(Data entries)
-------------------------

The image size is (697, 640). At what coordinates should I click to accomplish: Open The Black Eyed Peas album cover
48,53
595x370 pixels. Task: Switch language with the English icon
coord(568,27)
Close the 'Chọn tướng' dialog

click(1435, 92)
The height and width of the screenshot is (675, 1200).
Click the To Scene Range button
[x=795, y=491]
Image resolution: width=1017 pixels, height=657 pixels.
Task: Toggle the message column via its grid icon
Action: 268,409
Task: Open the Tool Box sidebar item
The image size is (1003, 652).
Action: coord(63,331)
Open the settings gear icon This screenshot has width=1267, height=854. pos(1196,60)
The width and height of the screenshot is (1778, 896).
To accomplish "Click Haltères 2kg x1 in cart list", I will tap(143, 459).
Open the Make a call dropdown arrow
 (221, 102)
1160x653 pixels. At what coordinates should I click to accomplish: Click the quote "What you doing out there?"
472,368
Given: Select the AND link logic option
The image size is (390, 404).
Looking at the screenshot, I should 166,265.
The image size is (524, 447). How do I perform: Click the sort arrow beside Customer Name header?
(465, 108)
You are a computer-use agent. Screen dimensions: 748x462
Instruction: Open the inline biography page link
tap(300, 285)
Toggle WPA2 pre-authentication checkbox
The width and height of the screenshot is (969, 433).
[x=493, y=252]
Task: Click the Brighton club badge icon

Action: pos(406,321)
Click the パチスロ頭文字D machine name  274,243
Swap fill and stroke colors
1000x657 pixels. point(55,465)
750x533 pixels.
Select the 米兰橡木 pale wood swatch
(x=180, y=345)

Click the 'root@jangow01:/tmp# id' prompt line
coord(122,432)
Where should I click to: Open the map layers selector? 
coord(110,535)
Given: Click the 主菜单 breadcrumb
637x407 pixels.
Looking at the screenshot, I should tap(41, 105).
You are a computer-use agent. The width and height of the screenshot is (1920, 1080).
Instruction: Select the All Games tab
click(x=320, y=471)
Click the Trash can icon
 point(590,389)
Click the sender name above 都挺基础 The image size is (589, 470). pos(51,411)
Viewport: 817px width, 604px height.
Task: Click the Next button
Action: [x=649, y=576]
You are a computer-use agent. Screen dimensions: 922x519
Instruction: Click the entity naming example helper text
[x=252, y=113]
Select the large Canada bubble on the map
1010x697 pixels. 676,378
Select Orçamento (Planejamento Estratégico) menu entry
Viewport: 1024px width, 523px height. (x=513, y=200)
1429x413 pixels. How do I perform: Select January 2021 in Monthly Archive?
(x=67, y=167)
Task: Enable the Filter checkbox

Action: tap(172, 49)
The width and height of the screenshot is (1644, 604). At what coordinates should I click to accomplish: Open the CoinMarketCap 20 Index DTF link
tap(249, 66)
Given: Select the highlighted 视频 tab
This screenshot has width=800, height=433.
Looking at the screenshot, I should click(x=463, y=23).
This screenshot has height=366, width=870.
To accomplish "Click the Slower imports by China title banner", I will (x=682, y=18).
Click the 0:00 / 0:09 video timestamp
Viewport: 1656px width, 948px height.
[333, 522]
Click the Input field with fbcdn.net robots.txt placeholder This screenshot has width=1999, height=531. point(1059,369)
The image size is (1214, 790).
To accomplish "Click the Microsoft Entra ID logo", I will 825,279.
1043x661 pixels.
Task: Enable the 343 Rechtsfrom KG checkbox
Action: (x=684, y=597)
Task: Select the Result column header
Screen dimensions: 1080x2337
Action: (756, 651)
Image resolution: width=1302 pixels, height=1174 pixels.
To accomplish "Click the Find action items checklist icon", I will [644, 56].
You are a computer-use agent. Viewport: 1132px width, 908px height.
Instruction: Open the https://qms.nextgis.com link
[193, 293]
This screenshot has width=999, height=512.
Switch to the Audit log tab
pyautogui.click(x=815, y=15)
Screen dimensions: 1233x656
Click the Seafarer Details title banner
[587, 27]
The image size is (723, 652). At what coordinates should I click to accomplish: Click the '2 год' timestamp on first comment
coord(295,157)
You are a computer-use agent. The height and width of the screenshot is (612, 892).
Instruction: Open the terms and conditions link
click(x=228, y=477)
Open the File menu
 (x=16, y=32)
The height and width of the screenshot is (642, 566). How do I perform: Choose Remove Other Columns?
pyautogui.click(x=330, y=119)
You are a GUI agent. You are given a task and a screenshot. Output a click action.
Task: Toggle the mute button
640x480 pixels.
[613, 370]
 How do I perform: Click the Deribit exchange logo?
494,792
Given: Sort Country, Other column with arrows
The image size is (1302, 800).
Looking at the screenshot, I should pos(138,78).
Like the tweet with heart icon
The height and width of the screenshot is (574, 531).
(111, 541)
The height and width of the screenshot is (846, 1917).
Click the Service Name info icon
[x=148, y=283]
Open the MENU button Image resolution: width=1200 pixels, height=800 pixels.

-------------------------

ACTION ITEM: Return a copy of each line in the entries that contains "computer".

YOUR RESPONSE:
You are a computer-use agent. Screen dimensions: 748x462
You are a computer-use agent. The width and height of the screenshot is (1920, 1080).
You are a computer-use agent. Screen dimensions: 922x519
You are a computer-use agent. Viewport: 1132px width, 908px height.
You are a computer-use agent. The height and width of the screenshot is (612, 892).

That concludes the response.